What are the methods of Privacy-preserving data mining?


Privacy-preserving data mining is an application of data mining research in response to privacy security in data mining. It is called a privacy-enhanced or privacy-sensitive data mining. It deals with obtaining true data mining results without disclosing the basic sensitive data values.

Most privacy-preserving data mining approaches use various form of transformation on the data to implement privacy preservation. Generally, such methods decrease the granularity of description to keep privacy.

For instance, they can generalize the data from single users to users groups. This reduction in granularity causes loss of data and probably of the utility of the data mining results. This is the trade-off between data loss and privacy.

Privacy-preserving data mining methods can be defined into the following elements which are as follows −

Randomization methods − These methods insert noise to the data to mask several values of data. The noise added should be large so that individual data values, particularly sensitive ones, cannot be fetched.

It must be added skillfully so that the final outcomes of data mining are generally preserved. There are various methods are designed to change aggregate distributions from the perturbed data.

The k-anonymity and l-diversity methods − Both of these methods alter single data so that they cannot be specifically identified. In the k-anonymity method, the granularity of data representation is reduced adequately so that some given data maps onto minimum k other records in the data. It needs techniques such as generalization and suppression.

The k-anonymity method is weak in that, if there is a uniformity of sensitive values inside a group, then those values can be inferred for the altered data. The l-diversity model was designed to manage this weakness by enforcing intragroup variety of sensitive values to provide anonymization. The objective is to create it sufficiently difficult for adversaries to use combinations of data attributes to exactly recognize single records.

Distributed privacy preservation − Large data sets can be partitioned and distributed either horizontally (i.e., the data sets are partitioned into multiple subsets of data and distributed across several sites) or vertically (i.e., the data sets are partitioned and distributed by their attributes), or in a set of both.

While the single sites cannot required to share their whole data sets, they can consent to limited data sharing with the use of several protocols.
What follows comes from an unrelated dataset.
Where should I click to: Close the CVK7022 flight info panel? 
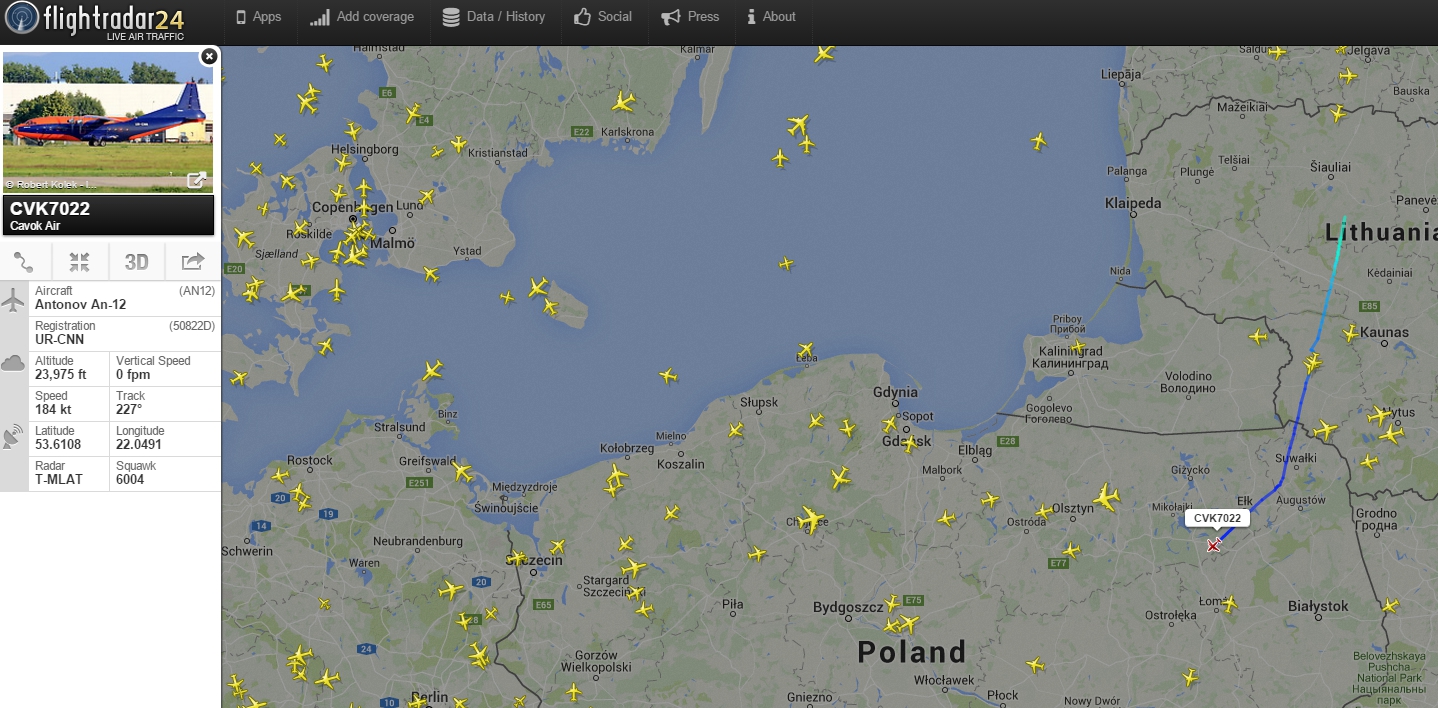tap(209, 56)
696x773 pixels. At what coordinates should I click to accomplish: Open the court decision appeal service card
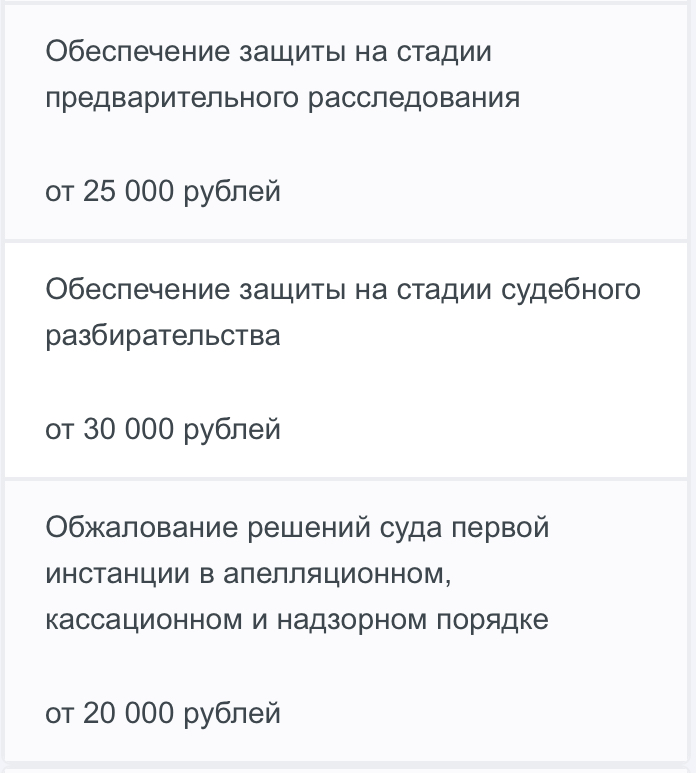[346, 621]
The complete effect of such methods is to support privacy for each single object, while changing aggregate results over some data.

Downgrading the effectiveness of data mining results − In several cases, even though the data cannot be available, the output of data mining (e.g, association rules and classification models) can result in violations of privacy. The solution can be to downgrade the efficiency of data mining by changing data or mining results, including hiding some association rules or somewhat distorting some classification models.